• EXERCISE AIM
Using the records below, reproduce exactly the lines from the one containing "Given: Go to previous record up arrow" through the end, and nothing more; skip the images.

BEGIN

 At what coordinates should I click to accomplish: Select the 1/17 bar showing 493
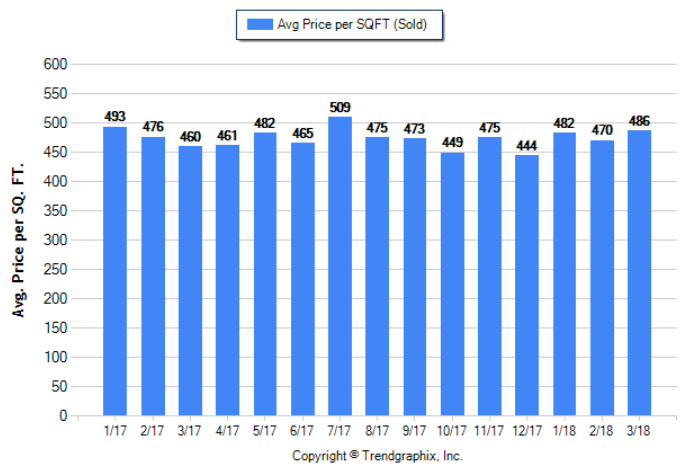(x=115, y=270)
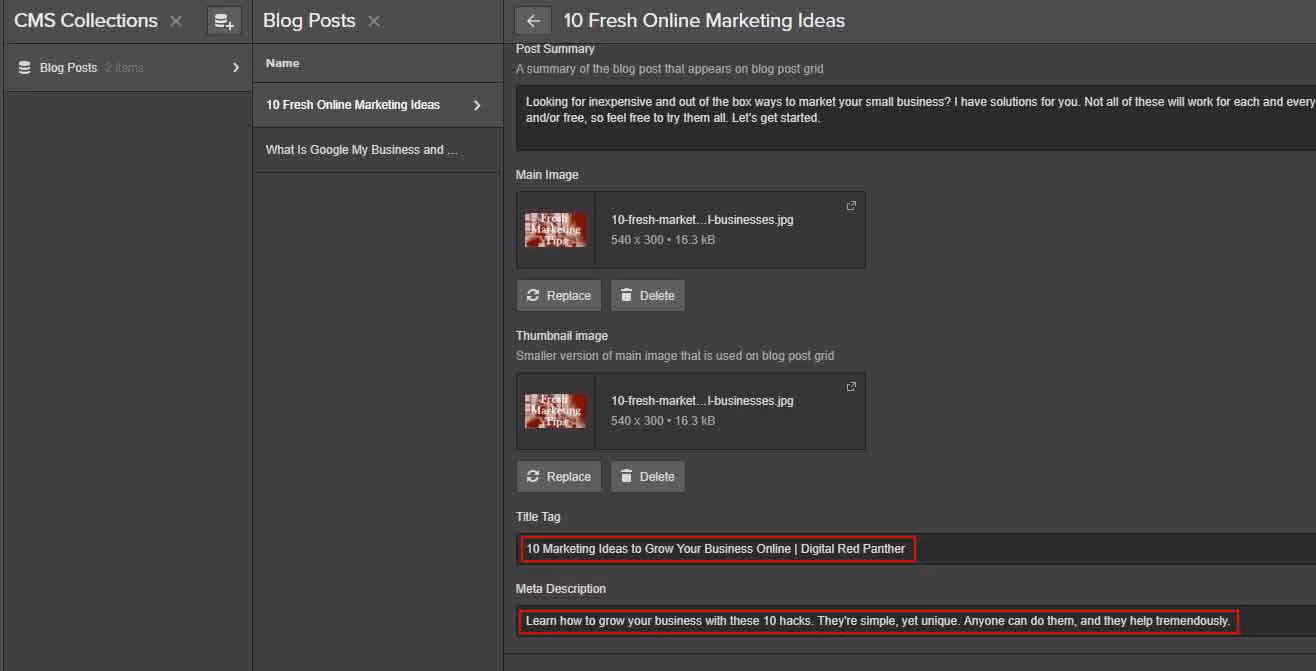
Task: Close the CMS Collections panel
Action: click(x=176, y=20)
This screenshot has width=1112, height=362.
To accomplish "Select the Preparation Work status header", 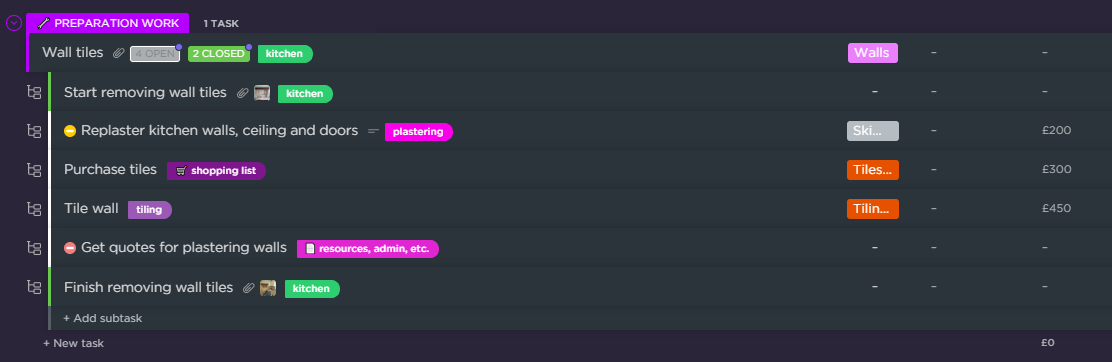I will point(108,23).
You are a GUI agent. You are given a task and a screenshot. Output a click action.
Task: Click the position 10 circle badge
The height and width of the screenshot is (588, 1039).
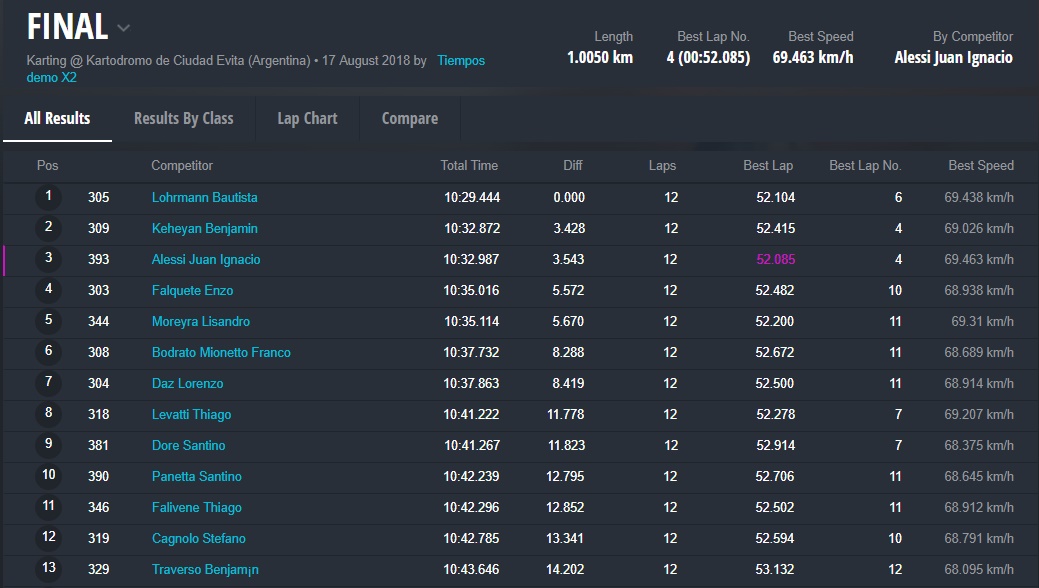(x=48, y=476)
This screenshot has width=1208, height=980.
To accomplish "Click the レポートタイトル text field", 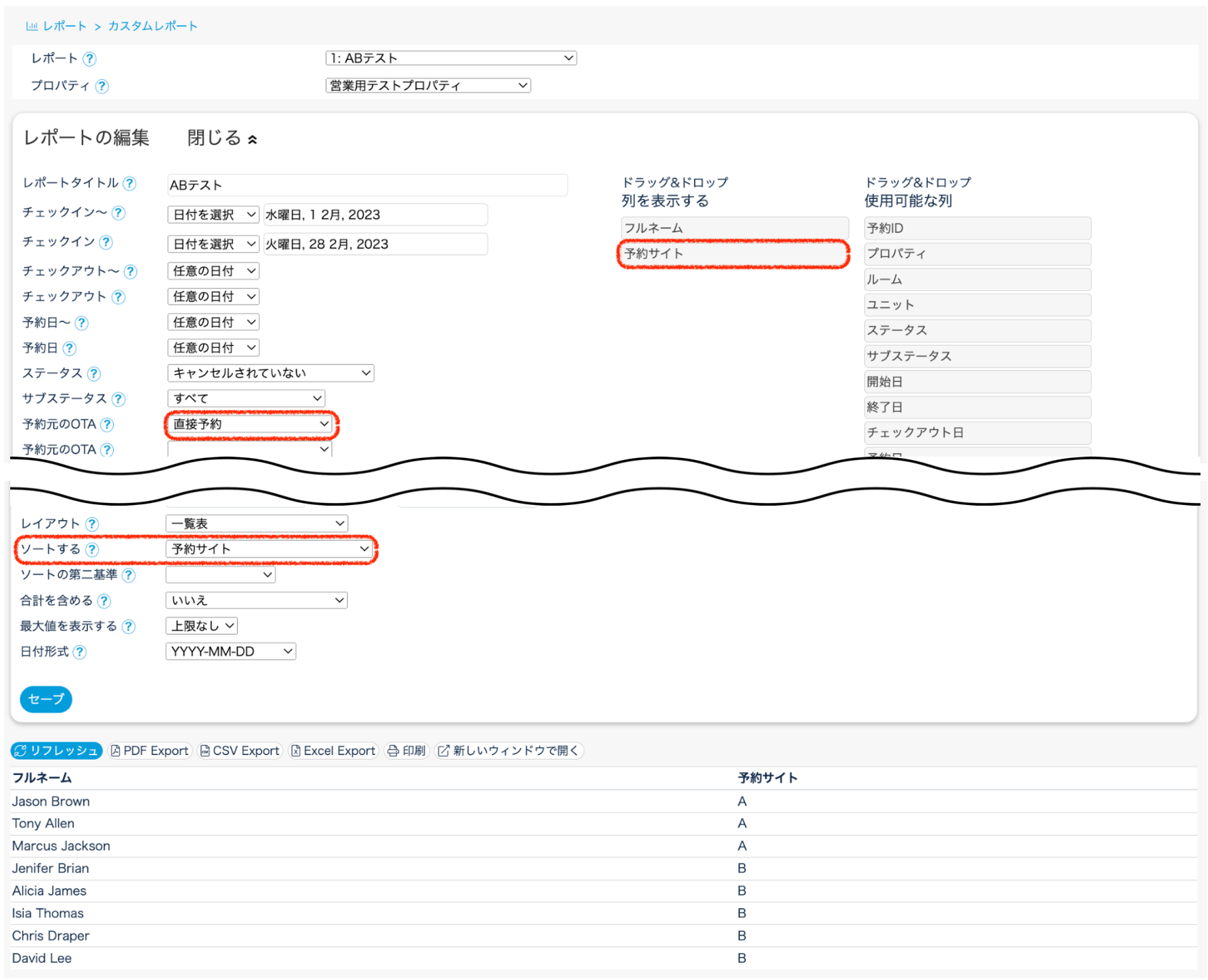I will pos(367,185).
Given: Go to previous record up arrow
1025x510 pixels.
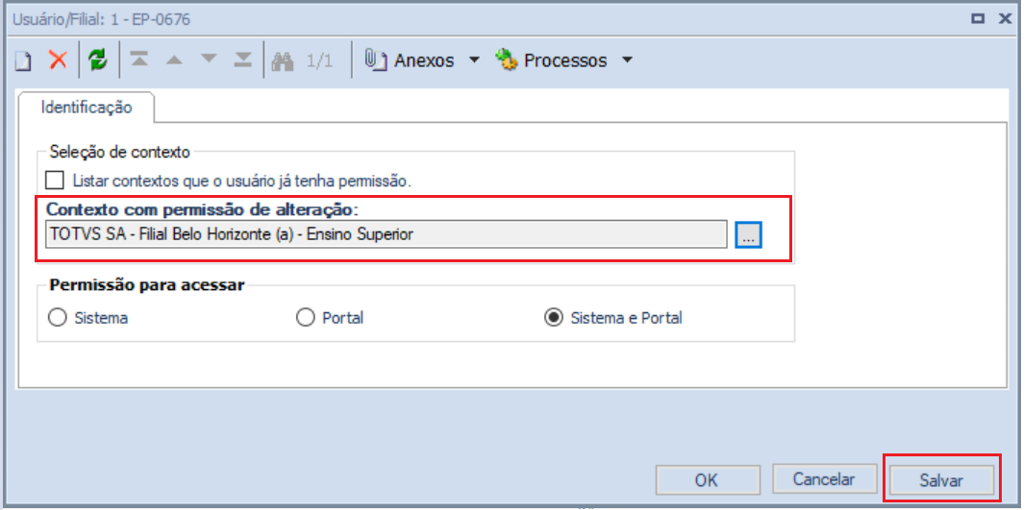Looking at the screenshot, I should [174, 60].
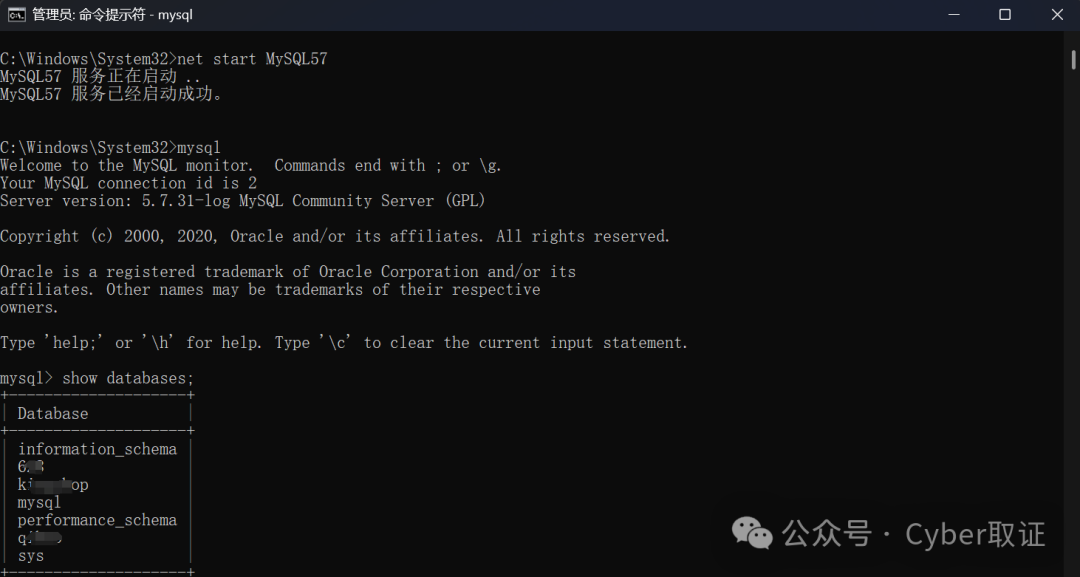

END

• TASK ANSWER
Given: Go to previous record up arrow
1025x510 pixels.
Looking at the screenshot, I should [174, 60].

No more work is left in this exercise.